These case-by-case methods often target individual troublemakers, leaving the flawed structure of open platforms intact. Critics of YouTube, including tech journalists, say these rules leave too much room for interpretation: wrongdoers always find loopholes.
“[Social-media companies] don’t want to be responsible for the dark forces using their platforms to spread harmful messages or disturbing content,” wrote Julia Alexander, for Polygon, in 2017. “They’re also too big to be able to vet every single tweet, Facebook post or video.” An attempt to even begin to address this issue would therefore be twofold: moderators would have to sift through millions of posts, and companies would have to make monumental shifts in their operating philosophies, changing the very meaning of their open and free existence. But moderation alone is an exhausting hurdle, and it frequently fails: among extremist groups like white nationalists, dog whistles and codes are often used to fly under the radar. It’s the second half of this proposal that’s likely to have the most impact. Who, then, is capable of creating the shift needed to tackle online hate?

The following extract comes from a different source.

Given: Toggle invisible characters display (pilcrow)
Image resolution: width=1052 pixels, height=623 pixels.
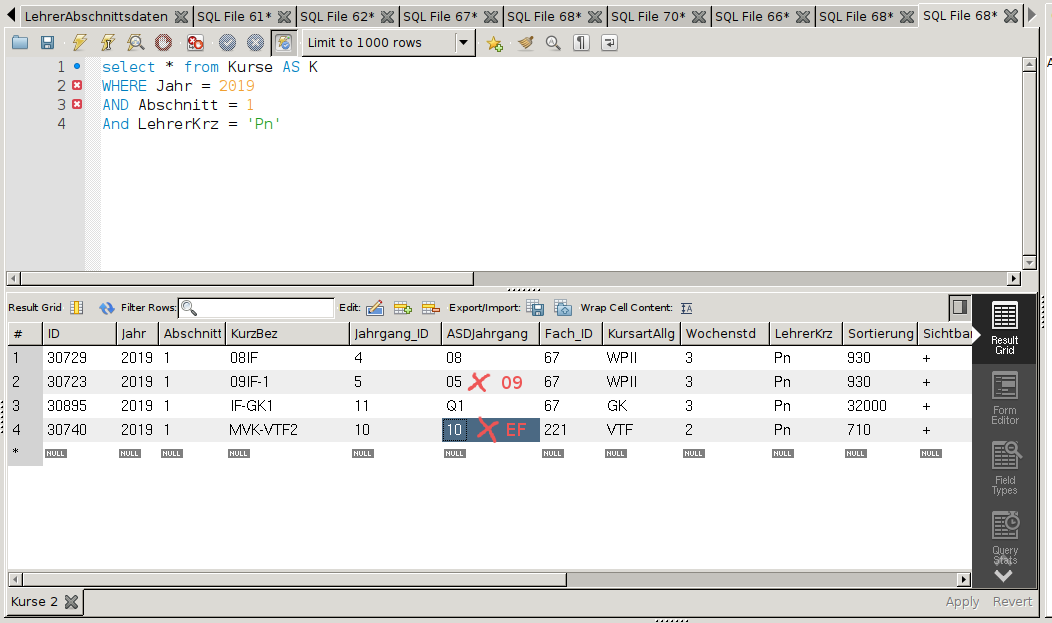Looking at the screenshot, I should point(581,43).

In February, Canada’s minister of democratic institutions, Karina Gould, said that the country is “moving in a direction where we need to require social-media companies to act” against hate speech, harassment, and disinformation online. While laws have been enshrined to protect Canadians from hate speech against identifiable groups—based on race, sex, gender identity, sexual orientation, age, ability, and more—how those laws are applied in cases of online discrimination varies. And, though Navdeep Bains, minister of innovation, science, and economic development, set out changes to Canada’s digital charter in May—including laws protecting users from extremism and misinformation online—few of these have been implemented.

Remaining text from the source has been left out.